→ AIM OF THE EXERCISE
Duplicate the rows starting at the line containing "The height and width of the screenshot is (951, 1288)." and ending at the last line of the rows.

========================================================================

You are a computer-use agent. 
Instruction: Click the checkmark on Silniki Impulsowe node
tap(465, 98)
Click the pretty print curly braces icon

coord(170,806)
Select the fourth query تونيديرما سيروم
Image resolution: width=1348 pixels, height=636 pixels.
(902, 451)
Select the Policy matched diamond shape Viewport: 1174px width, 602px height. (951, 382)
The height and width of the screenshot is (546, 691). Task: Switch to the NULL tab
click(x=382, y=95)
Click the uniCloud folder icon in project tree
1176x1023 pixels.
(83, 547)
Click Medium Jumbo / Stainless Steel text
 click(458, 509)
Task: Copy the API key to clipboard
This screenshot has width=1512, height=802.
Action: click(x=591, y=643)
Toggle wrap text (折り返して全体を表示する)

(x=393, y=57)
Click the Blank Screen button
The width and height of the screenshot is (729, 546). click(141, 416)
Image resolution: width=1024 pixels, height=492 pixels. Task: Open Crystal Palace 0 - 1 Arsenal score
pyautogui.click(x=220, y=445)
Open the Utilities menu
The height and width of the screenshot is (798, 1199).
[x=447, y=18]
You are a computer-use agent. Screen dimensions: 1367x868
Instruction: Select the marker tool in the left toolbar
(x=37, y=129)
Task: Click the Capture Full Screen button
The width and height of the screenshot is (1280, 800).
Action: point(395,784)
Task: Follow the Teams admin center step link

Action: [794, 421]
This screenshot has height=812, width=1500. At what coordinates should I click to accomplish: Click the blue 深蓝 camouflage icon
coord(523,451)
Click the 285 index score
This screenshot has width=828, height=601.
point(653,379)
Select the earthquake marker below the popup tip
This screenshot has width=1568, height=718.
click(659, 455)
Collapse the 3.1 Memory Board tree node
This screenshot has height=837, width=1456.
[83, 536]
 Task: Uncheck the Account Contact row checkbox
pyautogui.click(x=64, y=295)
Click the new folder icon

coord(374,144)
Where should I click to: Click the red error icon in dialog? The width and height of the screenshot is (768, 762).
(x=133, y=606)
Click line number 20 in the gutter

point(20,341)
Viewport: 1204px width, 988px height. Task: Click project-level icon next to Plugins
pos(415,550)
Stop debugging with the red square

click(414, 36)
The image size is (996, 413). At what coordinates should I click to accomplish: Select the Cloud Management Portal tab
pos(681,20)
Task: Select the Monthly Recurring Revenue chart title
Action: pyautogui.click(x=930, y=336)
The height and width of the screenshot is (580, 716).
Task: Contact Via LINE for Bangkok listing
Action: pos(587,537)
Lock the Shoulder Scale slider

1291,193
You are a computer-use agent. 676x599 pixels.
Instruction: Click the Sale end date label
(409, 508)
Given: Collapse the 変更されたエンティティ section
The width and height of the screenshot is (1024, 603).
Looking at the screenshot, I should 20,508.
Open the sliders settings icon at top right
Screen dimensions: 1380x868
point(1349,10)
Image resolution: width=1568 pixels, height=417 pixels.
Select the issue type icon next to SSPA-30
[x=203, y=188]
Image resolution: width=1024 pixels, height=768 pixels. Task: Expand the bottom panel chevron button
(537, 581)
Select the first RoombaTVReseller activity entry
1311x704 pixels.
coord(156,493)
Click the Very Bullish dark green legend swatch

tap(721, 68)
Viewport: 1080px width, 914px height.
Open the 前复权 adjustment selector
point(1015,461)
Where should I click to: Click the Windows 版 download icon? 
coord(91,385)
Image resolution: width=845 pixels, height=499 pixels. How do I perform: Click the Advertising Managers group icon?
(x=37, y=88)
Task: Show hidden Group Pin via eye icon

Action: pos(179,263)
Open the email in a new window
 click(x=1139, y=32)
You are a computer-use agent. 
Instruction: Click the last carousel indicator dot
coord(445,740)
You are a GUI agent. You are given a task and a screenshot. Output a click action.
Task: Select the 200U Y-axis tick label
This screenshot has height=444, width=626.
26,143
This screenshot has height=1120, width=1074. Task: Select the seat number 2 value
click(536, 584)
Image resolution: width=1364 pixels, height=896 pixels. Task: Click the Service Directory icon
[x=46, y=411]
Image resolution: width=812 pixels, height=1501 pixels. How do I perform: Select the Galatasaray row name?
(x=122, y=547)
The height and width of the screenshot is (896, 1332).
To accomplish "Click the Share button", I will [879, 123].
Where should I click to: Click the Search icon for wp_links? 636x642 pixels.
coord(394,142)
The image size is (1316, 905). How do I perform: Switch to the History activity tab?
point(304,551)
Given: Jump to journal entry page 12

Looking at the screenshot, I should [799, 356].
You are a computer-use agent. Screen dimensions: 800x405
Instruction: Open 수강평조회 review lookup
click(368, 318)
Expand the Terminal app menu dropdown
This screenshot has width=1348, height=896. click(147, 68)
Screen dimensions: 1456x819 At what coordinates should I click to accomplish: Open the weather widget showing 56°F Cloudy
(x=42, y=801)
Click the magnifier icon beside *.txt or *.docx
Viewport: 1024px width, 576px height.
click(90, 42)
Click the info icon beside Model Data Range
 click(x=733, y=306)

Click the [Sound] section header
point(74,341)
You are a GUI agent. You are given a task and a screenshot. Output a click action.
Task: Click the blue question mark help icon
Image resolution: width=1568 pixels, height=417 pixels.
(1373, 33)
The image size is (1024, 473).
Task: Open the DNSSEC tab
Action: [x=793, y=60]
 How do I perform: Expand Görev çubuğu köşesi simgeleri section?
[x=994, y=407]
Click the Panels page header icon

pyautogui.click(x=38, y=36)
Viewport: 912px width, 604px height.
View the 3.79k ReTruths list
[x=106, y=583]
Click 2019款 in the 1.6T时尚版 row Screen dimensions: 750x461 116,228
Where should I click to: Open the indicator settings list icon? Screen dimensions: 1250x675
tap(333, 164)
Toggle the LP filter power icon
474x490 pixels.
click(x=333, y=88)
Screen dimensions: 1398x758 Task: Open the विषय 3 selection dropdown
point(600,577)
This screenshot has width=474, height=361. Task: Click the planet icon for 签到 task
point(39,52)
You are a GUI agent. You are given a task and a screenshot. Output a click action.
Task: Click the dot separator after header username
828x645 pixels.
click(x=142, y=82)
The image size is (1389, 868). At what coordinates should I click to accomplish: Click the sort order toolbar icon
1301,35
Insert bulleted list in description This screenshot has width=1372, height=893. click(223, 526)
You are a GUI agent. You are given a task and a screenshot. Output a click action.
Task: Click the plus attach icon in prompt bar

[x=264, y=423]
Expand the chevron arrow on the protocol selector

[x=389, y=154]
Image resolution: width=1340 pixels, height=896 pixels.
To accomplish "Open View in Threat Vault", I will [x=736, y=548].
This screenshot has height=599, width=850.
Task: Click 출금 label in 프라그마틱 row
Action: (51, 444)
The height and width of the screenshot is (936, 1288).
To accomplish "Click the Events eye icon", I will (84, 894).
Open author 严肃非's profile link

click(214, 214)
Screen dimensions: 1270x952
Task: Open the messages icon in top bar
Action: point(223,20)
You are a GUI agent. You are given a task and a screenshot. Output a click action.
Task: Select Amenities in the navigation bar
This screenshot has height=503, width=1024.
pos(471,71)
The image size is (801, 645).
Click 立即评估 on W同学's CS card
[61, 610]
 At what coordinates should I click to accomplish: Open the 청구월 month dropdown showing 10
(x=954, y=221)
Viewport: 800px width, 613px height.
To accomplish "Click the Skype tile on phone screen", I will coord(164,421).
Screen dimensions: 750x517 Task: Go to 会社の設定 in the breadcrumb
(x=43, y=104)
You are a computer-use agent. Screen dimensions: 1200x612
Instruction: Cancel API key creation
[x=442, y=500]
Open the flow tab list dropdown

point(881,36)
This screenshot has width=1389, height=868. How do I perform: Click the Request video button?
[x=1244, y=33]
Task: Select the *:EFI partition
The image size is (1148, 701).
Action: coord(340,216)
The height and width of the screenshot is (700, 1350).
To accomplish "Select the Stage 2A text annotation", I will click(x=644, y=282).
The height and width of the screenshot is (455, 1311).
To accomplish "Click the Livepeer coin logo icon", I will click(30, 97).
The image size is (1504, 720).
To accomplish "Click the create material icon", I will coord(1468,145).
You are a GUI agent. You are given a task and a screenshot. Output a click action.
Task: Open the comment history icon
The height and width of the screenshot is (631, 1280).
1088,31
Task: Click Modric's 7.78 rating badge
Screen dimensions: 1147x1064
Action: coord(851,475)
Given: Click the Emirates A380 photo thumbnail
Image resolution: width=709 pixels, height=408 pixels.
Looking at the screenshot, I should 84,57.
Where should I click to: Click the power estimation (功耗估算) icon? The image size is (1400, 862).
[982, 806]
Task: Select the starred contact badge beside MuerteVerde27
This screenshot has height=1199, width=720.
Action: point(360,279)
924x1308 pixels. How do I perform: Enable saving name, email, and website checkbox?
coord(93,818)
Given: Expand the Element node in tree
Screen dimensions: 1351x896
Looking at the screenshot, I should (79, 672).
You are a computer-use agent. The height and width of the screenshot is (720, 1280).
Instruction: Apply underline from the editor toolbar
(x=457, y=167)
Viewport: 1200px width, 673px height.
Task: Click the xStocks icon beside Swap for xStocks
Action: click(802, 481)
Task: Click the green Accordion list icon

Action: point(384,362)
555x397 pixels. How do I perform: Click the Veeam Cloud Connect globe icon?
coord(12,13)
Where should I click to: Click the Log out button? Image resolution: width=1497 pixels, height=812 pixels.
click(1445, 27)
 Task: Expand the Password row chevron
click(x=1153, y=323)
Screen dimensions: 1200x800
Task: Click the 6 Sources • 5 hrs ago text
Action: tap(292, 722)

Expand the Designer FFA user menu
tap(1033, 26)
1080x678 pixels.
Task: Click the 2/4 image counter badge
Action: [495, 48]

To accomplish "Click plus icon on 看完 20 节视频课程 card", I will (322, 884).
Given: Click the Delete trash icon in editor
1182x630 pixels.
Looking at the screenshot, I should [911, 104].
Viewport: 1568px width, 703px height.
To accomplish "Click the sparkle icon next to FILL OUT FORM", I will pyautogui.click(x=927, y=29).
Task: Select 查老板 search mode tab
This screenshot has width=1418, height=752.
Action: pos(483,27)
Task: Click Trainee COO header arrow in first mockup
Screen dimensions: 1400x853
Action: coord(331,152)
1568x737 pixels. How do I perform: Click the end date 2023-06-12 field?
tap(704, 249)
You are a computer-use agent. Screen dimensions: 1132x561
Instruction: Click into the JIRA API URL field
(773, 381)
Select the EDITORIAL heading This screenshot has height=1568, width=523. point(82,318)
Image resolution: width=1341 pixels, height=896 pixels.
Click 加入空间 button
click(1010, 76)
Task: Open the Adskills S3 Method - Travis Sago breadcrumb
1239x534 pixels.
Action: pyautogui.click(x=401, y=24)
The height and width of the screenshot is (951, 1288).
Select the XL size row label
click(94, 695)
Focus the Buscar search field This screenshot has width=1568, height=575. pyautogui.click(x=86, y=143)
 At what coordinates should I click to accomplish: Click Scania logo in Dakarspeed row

========================================================================

→ PROBLEM SOLUTION
The height and width of the screenshot is (951, 1288).
Select the XL size row label
click(94, 695)
Focus the Buscar search field This screenshot has width=1568, height=575. pyautogui.click(x=86, y=143)
 At what coordinates should I click to accomplish: Click Scania logo in Dakarspeed row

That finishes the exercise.